> _Brief_
Copy the lines below word for word, leaving out the pictures.

> _Given data_
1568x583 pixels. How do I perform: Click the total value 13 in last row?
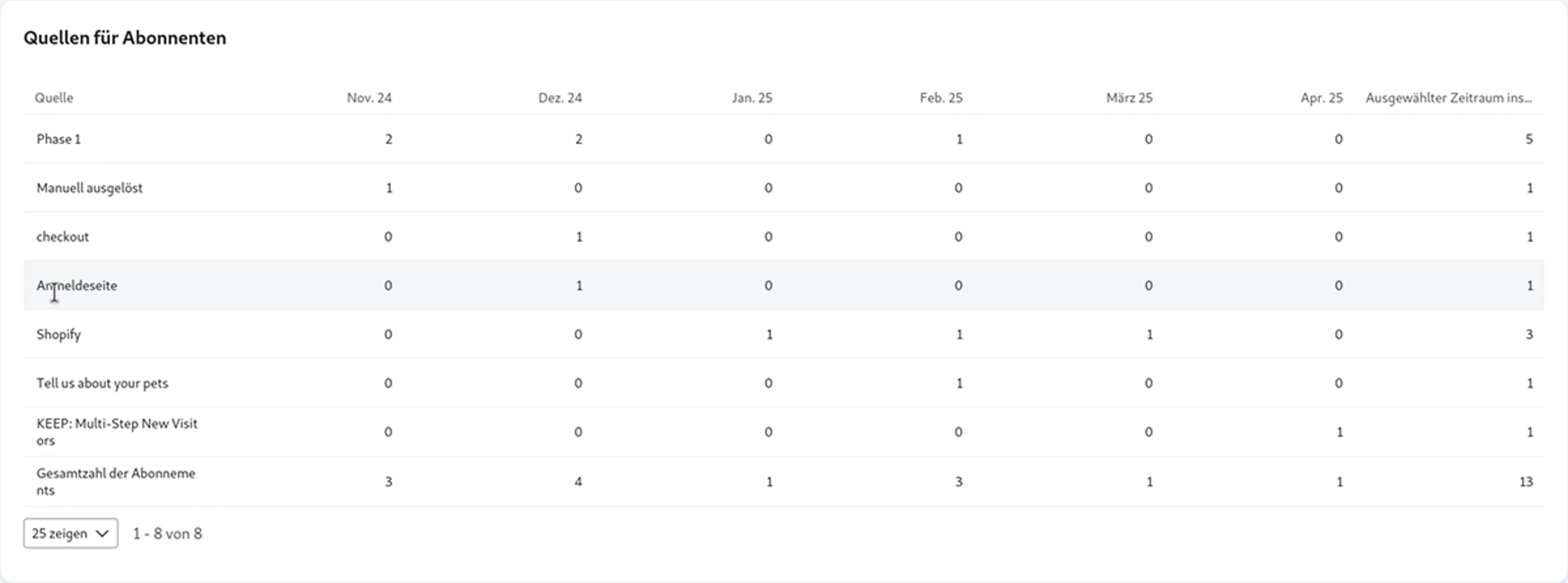(x=1525, y=482)
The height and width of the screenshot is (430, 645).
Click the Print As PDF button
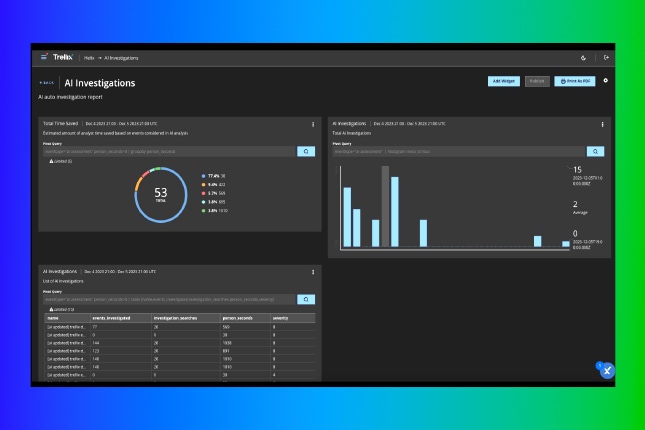pos(574,81)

> _Result of the exercise_
1568x583 pixels. How do I perform: Click the total value 13 in last row?
(x=1525, y=482)
The height and width of the screenshot is (430, 645).
Click the Print As PDF button
pos(574,81)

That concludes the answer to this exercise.